National Institutes of Health supports nanoparticle research to help in fight against kidney disease

(Nanowerk News) Research led by an Arizona State University biomedical engineer and physicist to find more effective ways of detecting the onset of kidney disease is getting support from the National Institutes of Health.
The NIH has awarded $400,000 to Kevin Bennett, an assistant professor of the School of Biological and Health Systems Engineering, one of ASU's Ira A. Fulton Schools of Engineering.
The grant will support his team's research focusing on a common form of kidney disease called nephritis.
"A significant portion of the diabetic population and others will develop kidney disease. The earlier we can detect it, the more likely it is that we can effectively treat it," Bennett says.
The current method of identifying kidney disease is to perform a biopsy, which can be painful for patients and prone to errors. Bennett is working on a method using magnetic resonance imaging (MRI) technology that involves magnetic particles.
His team has engineered magnetic nanoparticles that stick to the glomerulus, a part of the kidney that is attached to the nephron. The nephron is a part of the kidney that regulates the level of water and soluble substances in the blood.
By doing an MRI scan on a kidney onto which magnetic nanoparticles have been bound, it creates a visible distortion in the image that enables researchers to extract information about the nephron.
The distortions in such images enable nephrons to be accurately located, their size can be determined and changes in their behavior can be revealed. "If we can detect changes in nephron function early, patients can be treated earlier and with better results," Bennett says.
Another application of the research is in examination of the relationship between the number of nephrons and the risk of cardiovascular and kidney diseases in humans, which is currently done by taking sections of body tissue.
Researchers are also looking at how nanoparticle uptake in the kidneys is affected by diabetes and the strain nanoparticle uptake puts on the kidneys.
"We are doing this with noninvasive imaging. We are developing ways to detect all of this without having to do biopsies or collect body tissue," Bennett explains.

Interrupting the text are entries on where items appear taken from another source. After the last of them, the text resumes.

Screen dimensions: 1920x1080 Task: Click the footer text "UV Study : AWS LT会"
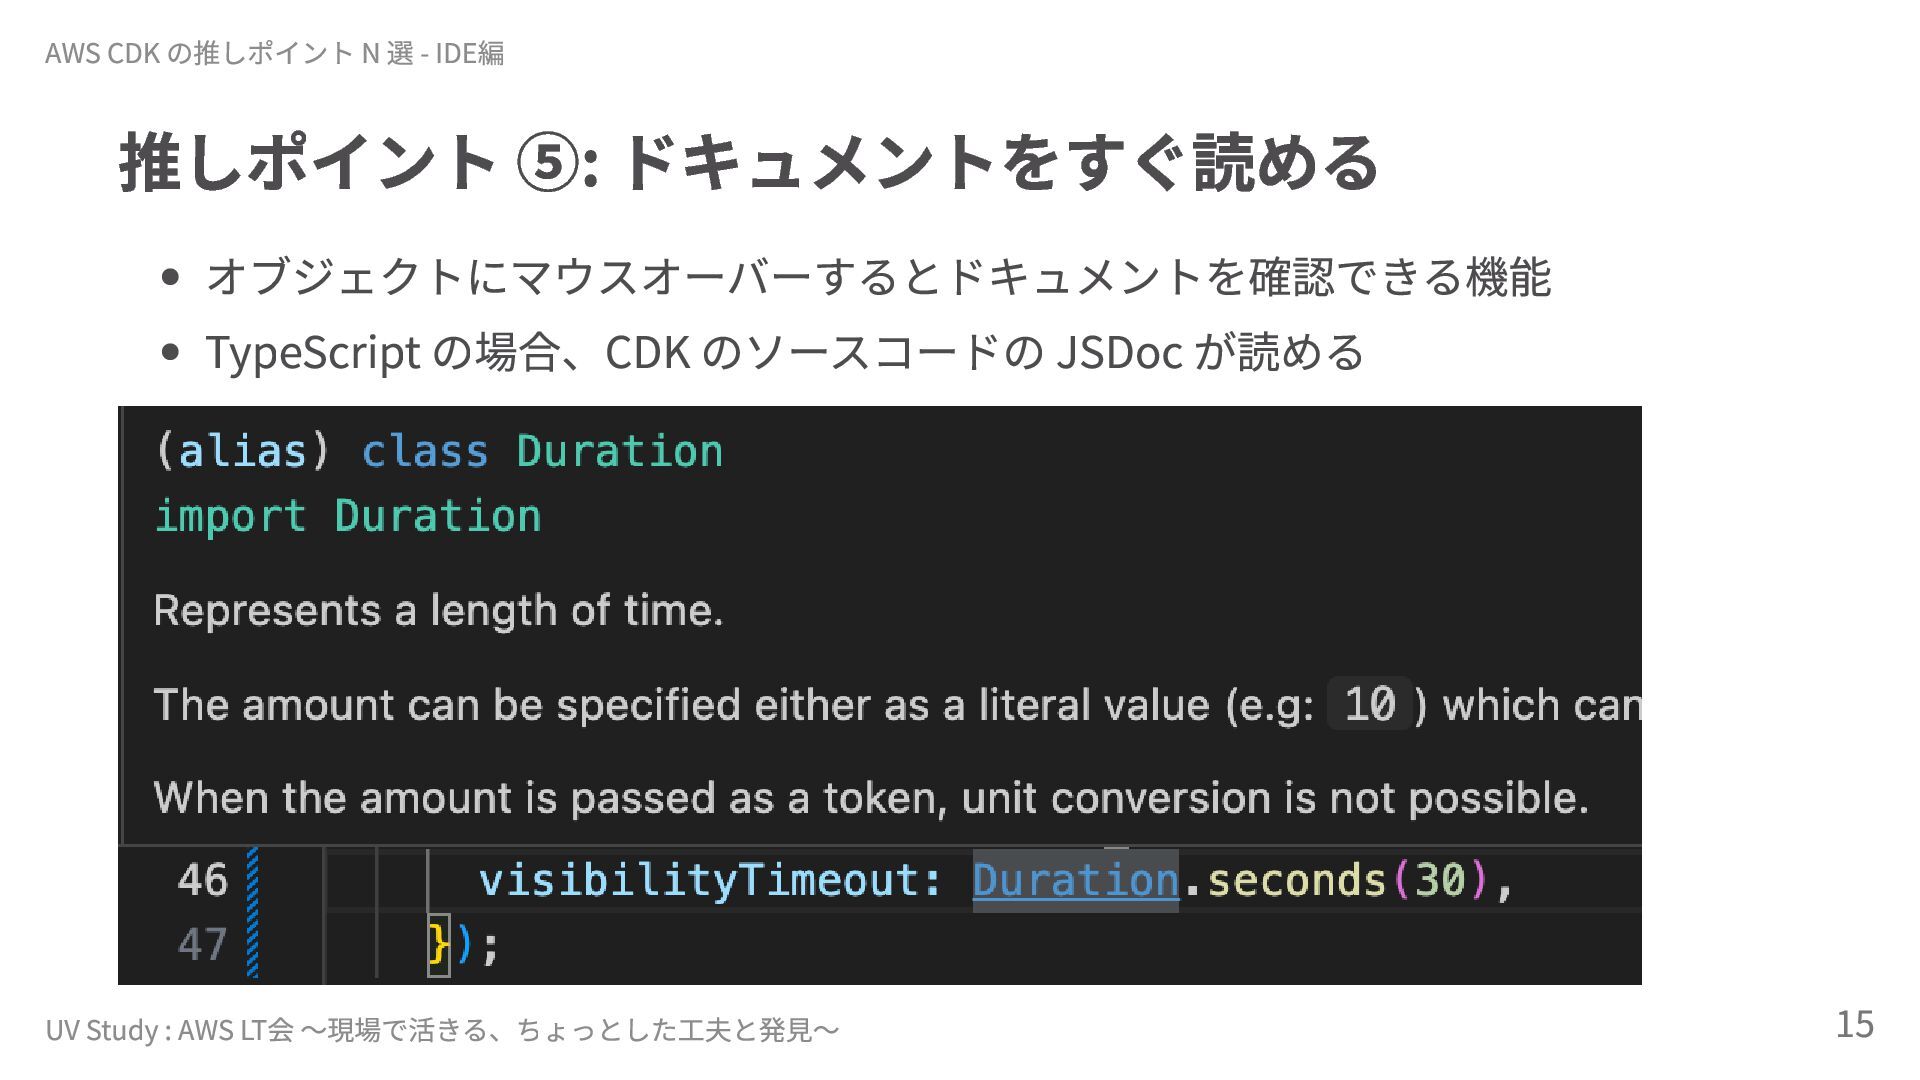170,1029
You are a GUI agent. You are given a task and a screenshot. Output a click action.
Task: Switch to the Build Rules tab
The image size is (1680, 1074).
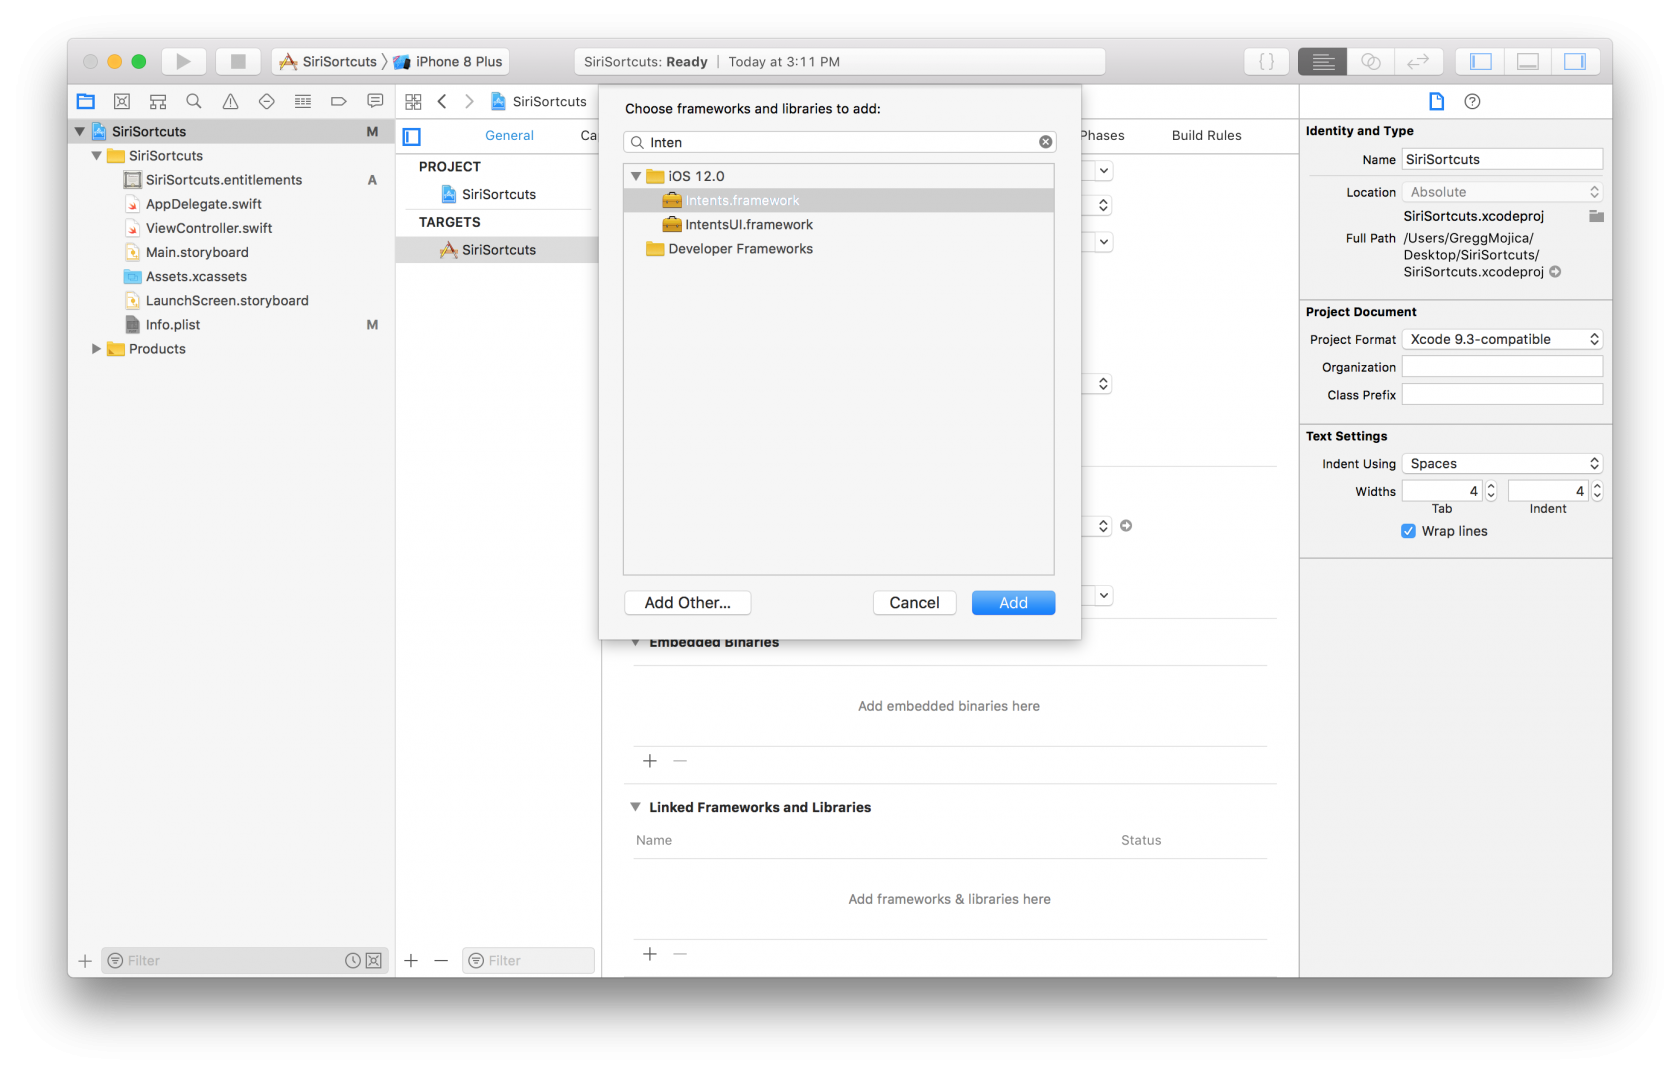1206,135
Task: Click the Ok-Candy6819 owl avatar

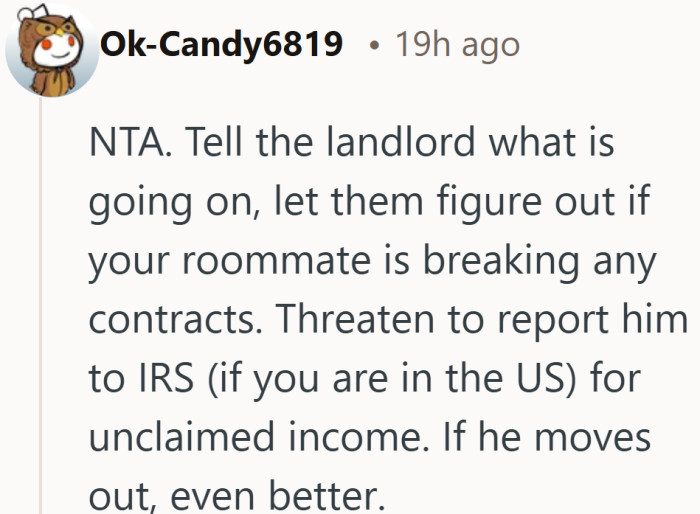Action: (x=50, y=50)
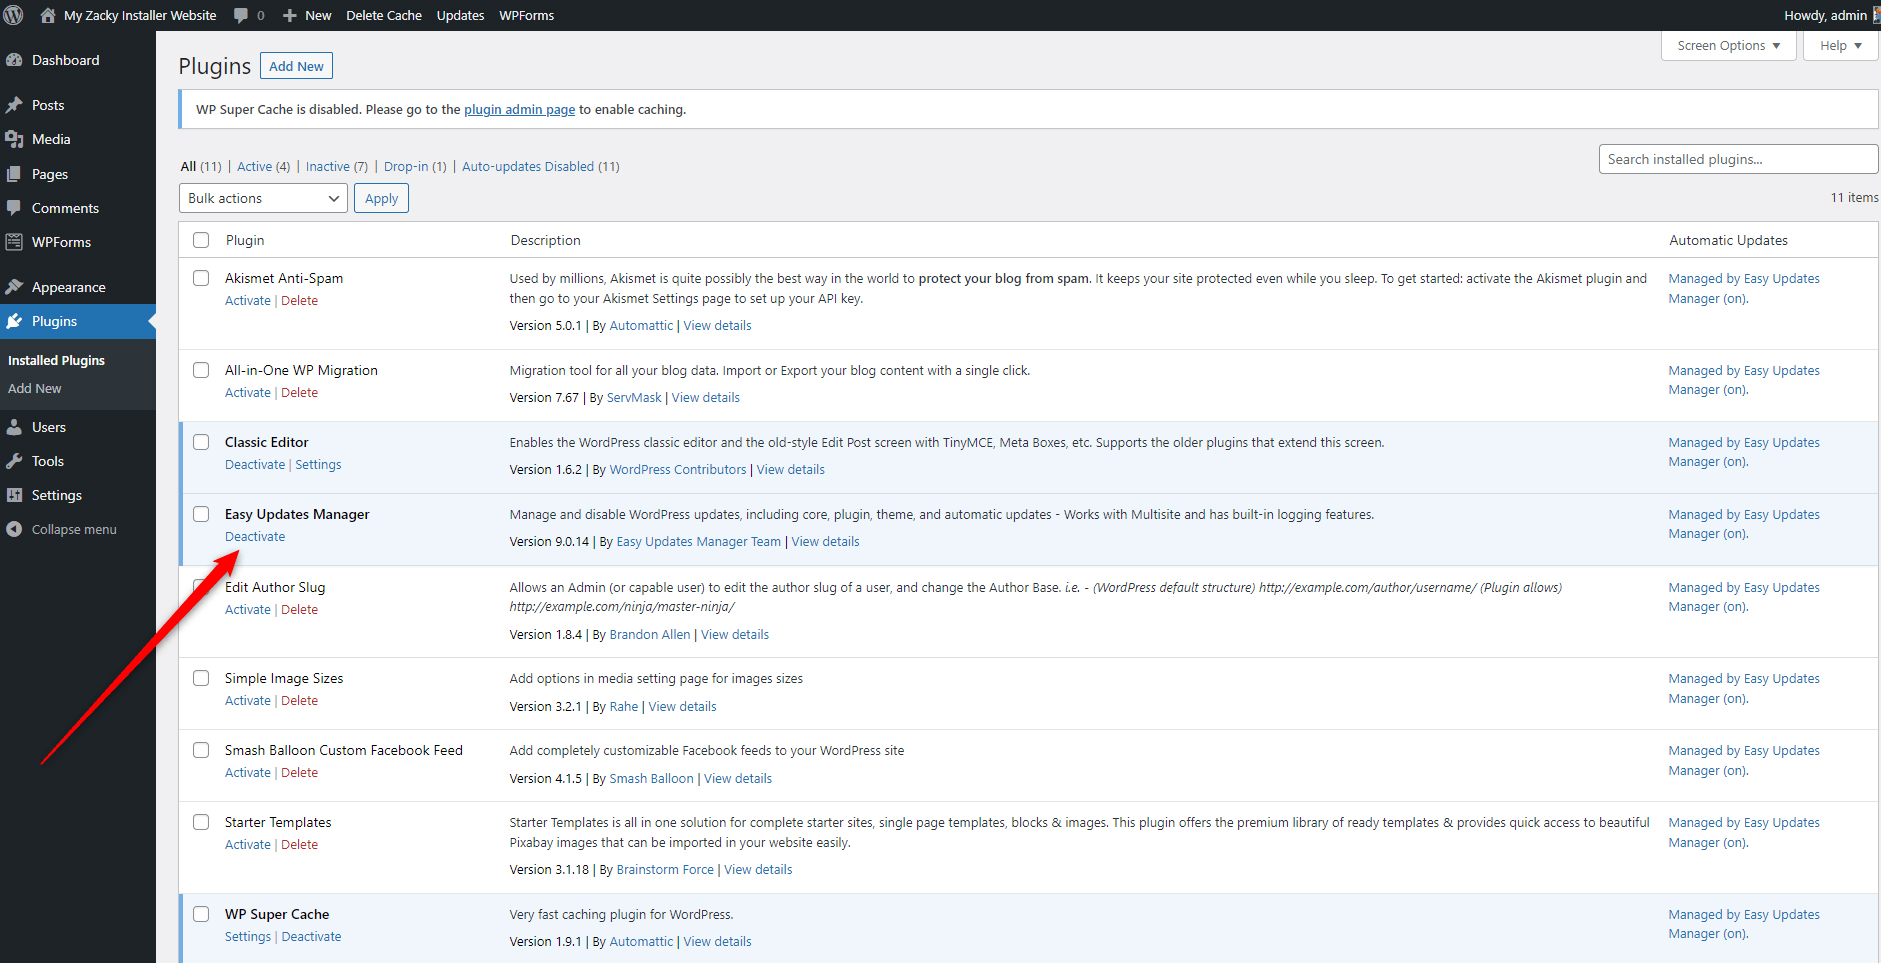The width and height of the screenshot is (1881, 963).
Task: Expand the Screen Options panel
Action: click(1727, 45)
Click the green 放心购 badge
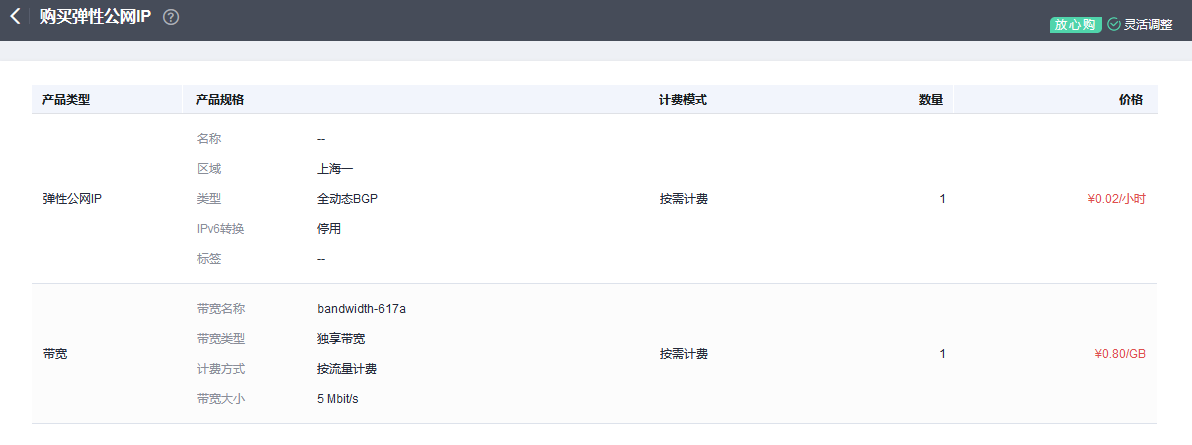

Bennett's team includes: professor Teresa Wu, an industrial engineer and an associate professor in the School of Computing, Informatics, and Decision Systems Engineering in the Ira A. Fulton Schools of Engineering; Min Zhang, a doctoral student working under Wu; professor John Bertam, head of Anatomy and Developmental Biology at Monash University in Australia; and Scott Beeman, a biomedical engineering doctoral student working in Bennett's laboratory.
Beeman has taken a lead role in the kidney research project and recently presented a progress report at a meeting of the International Society for Magnetic Resonance Medicine in Melbourne, Australia.
"It's rare that a Ph.D. student can push a whole field of research forward, but that's what Scott has done," Bennett says.
The team is already in the preclinical stage of research. "We are moving the technique to clinical trials, and we have already developed better nanoparticles and more sensitive ways to detect them."
The next step will be working with human donor kidneys.
The research is being performed at the Center for Preclinical Imaging, established through a collaboration between the Ira A. Fulton Schools of Engineering and the Barrow Neurological Institute at St. Joseph's Hospital and Medical Center in Phoenix.